Like a straying husband returning to his long-suffering wife, the Internet loves animated GIFs again. The 2006 version of me would never have guessed that, in 2013, some of the web’s most popular sites would be built on GIFs. Likewise, the web loves image macros–an image superimposed with text for humorous effect, more commonly known as memes. This remains my favourite:
The image comes from from a Bjork video directed by Spike Jonze. Know Your Meme attributes it to a Reddit user. I contacted that user because I wanted to ask his permission to use the image, and to know if he created it. He told me that he found it on Tumblr, so the original creator is lost in the emo-ether of that site. I wanted to credit the original creator, but I’m going to claim fair use (or maybe fair dealing) on this post.
These images are ubiquitous on Facebook, in text messages, on blogs and anywhere else an image can fit. We even use them to stand in for text, whether we want to celebrate or bemoan our circumstance. Of course the current generation of young people is the most visually literate in history–they’ve grown up with Photoshop, digital cameras and, more recently, cameras in their back pockets. This is the Internet we envisioned, right? One where everything is a remix.

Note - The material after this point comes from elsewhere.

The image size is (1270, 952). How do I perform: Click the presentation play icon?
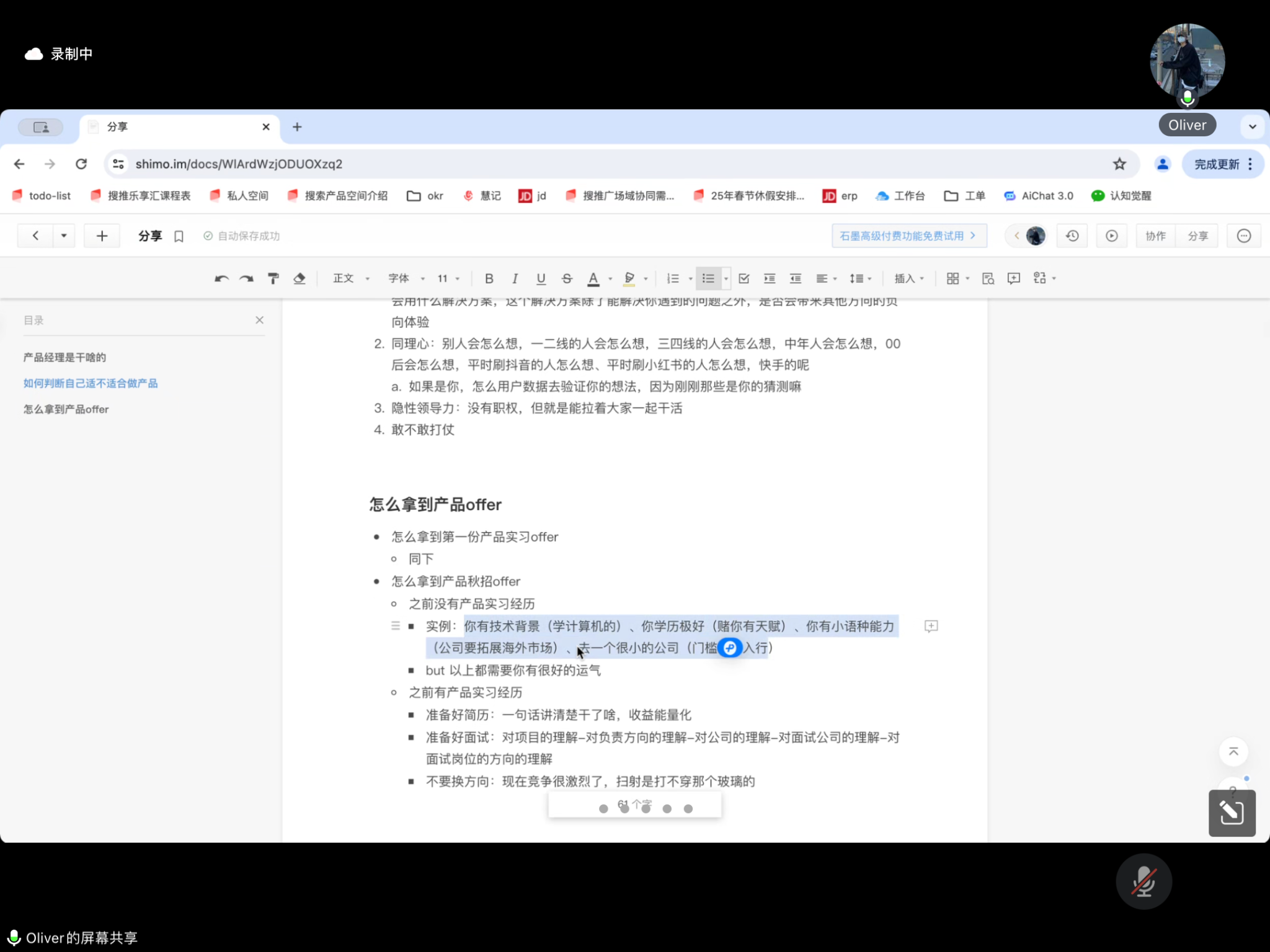point(1112,236)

Yet, somebody made that image. Somebody made every image macro and GIF on the web. Thanks to a fluke of technology, those creators are almost never credited. Many of these images have been copied hundreds of thousands of times without credit. They’re routinely used by for-profit enterprises–here’s just one example–without paying or acknowledging the creators. While these companies should know better, I attribute the vast majority of this copying to ignorance, not malice.
We don’t seem to mind
Does it matter that we don’t necessarily know or credit the original creators of these images? I’m sure that some creators don’t care. Here’s what the original photographer of the popular ‘Doge’ meme thinks:
“To be honest, some pictures are strange for me, but it’s still funny! I’m very impressed with their skills and taste. Around me, nobody knows about the doge meme. Maybe I don’t understand memes very well, because I’m living a such an analog life…It’s quite natural that anyone can see the photos and use them, but I didn’t think about it until I saw the meme. I learned that the risk of the internet is that anyone in the world can see my life on my blog.”
We certainly care when companies steal ideas and re-sell them. Then we’re all Internet pitchforks and torches. But we don’t really give this enormous, wholesale replication a second thought.

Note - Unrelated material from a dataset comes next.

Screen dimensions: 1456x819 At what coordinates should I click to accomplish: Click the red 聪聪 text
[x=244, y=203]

I know that we’ve copied images since the early days of the web, but I think the scope and centrality of their use makes this issue more pertinent today than ever before.
If credit followed the creator
Imagine a world in which every piece of content always carried its credit with it. The web remains as open to remixing as it is today, but every piece of content has an obvious trail of breadcrumbs back to its original source. Kindergarten teacher Atsuko Sato took the original Doge photo. She cares about the issue of puppy mills. Imagine if just 1% of the, say, 5 million people who see her Doge photo follow the trail back to her. Suddenly she’s exposed 50,000 more people to her pet (ahem) issue. Or maybe Scumbag Steve will get more exposure for his music. As of today, hardly anybody who has enjoyed an image macro knows who made it.
Tumblr and Facebook offer versions of this attribution through sharing, but that’s a layer on top of the content, not the content itself.
I don’t dream of a more restrictive Internet–it’s the remixing that’s so much of the fun. But I am passionate about giving credit (so is this guy), and I wonder why we’re so casual with attributing some of the most common images on the web.